Bitcoin’s volatile reaction to the sharp increase in inflation over the last year was quite a reckoning for new investors. After seeing it break all-time-highs throughout 2021, it can hurt to see it tumble down into numbers not seen for almost 2 years. 

However, Goldman Sachs says that Bitcoin will continue to compete with gold as a store of value, and subsequently as a hedge against inflation. Let’s take a look at how Bitcoin was designed as a hedge, and exactly what type of inflation it was designed for. 

Bitcoin: The First Deflationary Currency

When it was created in 2009, Bitcoin was meant to fix the problems many fiat currencies had. It allowed people to send money using a decentralized peer-to-peer system, rather than using a middleman like a bank who facilitates and monitors transactions. 

Additionally, the supply of Bitcoin is fixed at 21 million, meaning there are no new coins created over time. There can only be a decrease in the number of coins, as some will be lost over time. These factors make Bitcoin a deflationary currency, meaning the rate of currency production is slower than the rate that currency is lost or stays stagnant.

Let’s Talk Inflation

Monetary Inflation is “true inflation”, the dilution of monetary supply through increased production of currency. This can especially be seen when the Federal Reserve significantly increased production of currency with stimulus checks. Historically, it has been seen in worst-case scenarios like Germany in the early 1920s, where citizens had to have a literal wheelbarrow of cash in order to buy anything. This is the real danger which Bitcoin was designed to protect people against. 

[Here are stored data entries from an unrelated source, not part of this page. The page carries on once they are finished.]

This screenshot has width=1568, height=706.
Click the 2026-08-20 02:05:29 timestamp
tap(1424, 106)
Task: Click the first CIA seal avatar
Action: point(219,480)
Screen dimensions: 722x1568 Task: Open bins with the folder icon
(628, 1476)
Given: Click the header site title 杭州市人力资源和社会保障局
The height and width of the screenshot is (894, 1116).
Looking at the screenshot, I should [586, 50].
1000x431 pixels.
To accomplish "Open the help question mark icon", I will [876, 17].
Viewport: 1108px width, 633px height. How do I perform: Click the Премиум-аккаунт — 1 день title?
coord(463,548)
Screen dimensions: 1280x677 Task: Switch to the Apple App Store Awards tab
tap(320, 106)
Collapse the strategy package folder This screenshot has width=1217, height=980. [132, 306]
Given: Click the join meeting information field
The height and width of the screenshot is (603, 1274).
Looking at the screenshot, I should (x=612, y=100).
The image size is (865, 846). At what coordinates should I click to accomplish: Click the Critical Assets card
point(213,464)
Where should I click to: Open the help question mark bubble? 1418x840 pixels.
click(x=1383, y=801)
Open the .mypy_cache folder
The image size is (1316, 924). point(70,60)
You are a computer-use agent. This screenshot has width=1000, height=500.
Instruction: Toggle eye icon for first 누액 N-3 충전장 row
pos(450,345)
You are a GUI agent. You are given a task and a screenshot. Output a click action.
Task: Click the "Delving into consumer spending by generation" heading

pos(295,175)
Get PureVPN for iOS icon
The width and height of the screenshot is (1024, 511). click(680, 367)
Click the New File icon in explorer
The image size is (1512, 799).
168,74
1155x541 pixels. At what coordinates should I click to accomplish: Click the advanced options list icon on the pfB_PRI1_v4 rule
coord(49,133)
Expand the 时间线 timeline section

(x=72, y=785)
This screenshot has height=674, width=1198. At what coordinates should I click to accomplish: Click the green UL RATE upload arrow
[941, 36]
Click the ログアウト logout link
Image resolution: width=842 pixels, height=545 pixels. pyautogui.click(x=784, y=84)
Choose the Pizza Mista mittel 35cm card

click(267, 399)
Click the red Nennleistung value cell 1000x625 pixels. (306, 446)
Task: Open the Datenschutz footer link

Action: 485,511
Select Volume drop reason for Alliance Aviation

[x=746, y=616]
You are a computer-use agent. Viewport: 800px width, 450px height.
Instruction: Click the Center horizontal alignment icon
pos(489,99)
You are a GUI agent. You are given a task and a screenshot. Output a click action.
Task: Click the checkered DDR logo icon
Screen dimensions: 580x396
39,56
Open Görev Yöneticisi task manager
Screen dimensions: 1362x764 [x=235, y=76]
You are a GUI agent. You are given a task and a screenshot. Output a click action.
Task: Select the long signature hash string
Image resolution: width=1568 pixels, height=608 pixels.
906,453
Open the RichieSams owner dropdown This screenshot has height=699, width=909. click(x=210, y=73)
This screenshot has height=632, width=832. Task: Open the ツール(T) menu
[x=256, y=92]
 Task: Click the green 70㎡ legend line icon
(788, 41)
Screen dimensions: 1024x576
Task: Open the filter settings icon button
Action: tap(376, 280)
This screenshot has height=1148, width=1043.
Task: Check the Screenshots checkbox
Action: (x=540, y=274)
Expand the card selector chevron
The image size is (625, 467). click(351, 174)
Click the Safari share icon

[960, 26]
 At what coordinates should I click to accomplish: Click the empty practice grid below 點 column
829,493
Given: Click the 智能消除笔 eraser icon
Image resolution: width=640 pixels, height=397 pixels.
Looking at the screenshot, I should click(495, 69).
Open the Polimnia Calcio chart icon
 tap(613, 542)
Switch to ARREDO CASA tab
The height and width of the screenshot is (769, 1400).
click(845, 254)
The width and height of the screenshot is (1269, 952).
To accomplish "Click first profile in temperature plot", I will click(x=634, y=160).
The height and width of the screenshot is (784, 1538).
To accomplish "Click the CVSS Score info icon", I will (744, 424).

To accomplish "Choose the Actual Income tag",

Since central banks have the ability to control the production of money, the citizens are usually left to struggle with economic hardship. With a cryptocurrency like Bitcoin, it is not owned or controlled by a single entity, but rather operated democratically by a decentralized network.

It’s also important to note that Bitcoin was designed as a hedge against monetary inflation, not consumer inflation. You may have heard of the Consumer Price Index (CPI) recently in the news, but that measures a different type of inflation which Bitcoin was not designed to address. Swan Bitcoin’s Steven Lubka makes the point, “Why should we monitor the price of bread and cars to try to determine how much money has been created?”. In short, it’s not the correct comparison. 

According to Bitcoin Magazine, Bitcoin has served as a barometer of monetary policy, rather than inflation. As time goes on, the design of the cryptocurrency will be tested as interest rates and inflation continue to change.